§ WHAT THE EXERCISE ASKS
Lines before the one holding "Task: Click the 6 AM marker on time axis" are not wanted. Please copy that line and everything after it to the end of the records, exactly, skipping pictures.

§ DATA TO PROCESS
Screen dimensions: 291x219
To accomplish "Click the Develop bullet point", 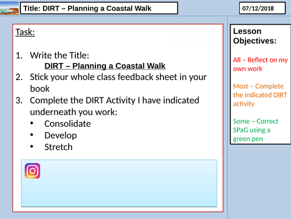I will 61,135.
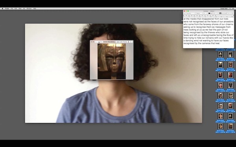Click the Quick Look share icon

tap(131, 42)
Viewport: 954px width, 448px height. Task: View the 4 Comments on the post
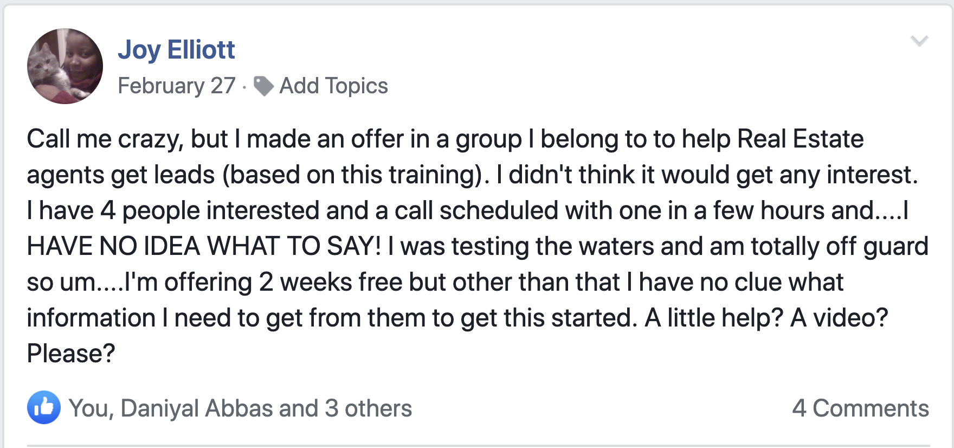click(860, 408)
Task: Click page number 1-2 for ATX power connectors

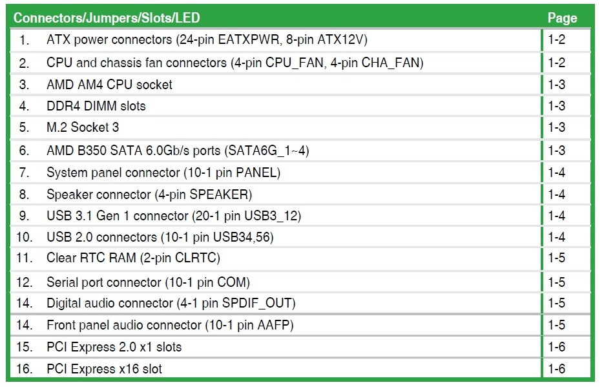Action: pos(556,40)
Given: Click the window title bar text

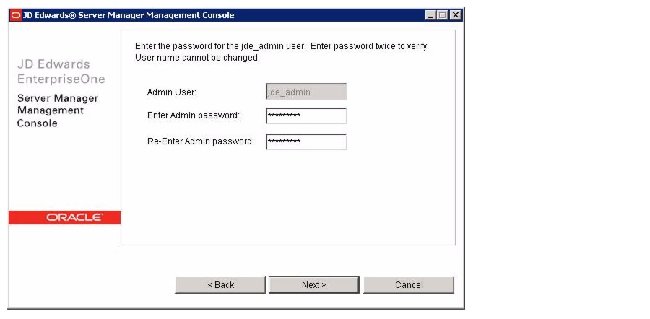Looking at the screenshot, I should [x=129, y=15].
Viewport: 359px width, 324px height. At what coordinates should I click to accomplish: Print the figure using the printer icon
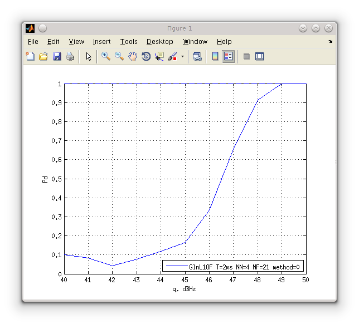coord(70,56)
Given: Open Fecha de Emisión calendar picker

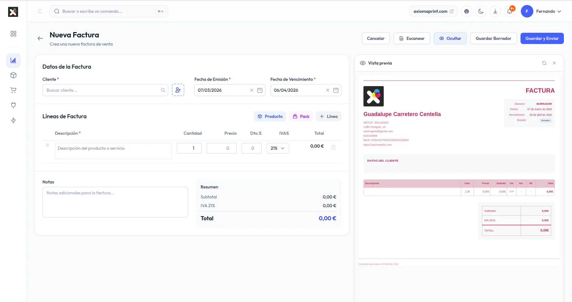Looking at the screenshot, I should (260, 90).
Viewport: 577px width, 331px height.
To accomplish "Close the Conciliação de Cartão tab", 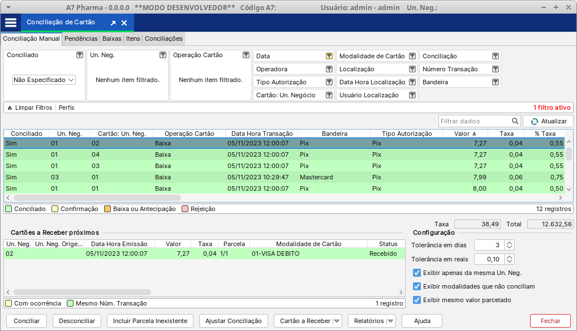I will click(124, 23).
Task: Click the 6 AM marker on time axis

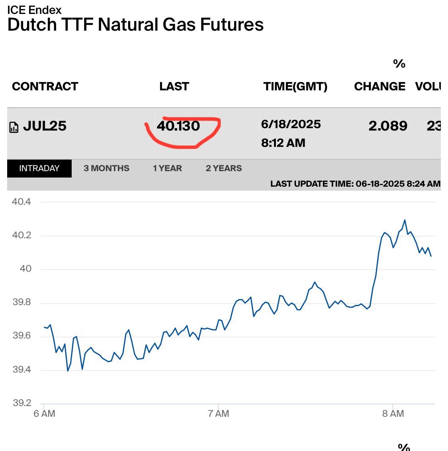Action: (44, 414)
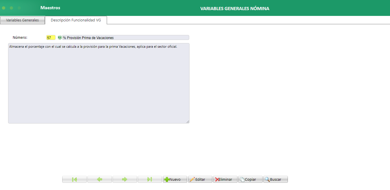Switch to the Variables Generales tab
The width and height of the screenshot is (390, 190).
pos(22,20)

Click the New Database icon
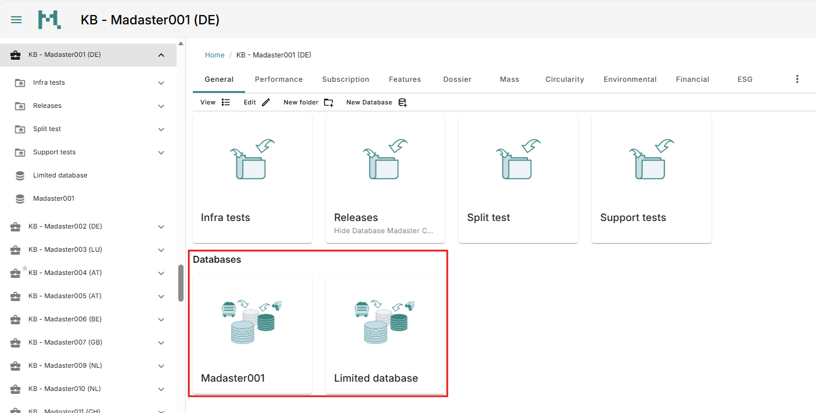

§ TASK SOLUTION
Task: Click the 6 AM marker on time axis

Action: (44, 414)
Switch to the Variables Generales tab
The width and height of the screenshot is (390, 190).
pos(22,20)

Click the New Database icon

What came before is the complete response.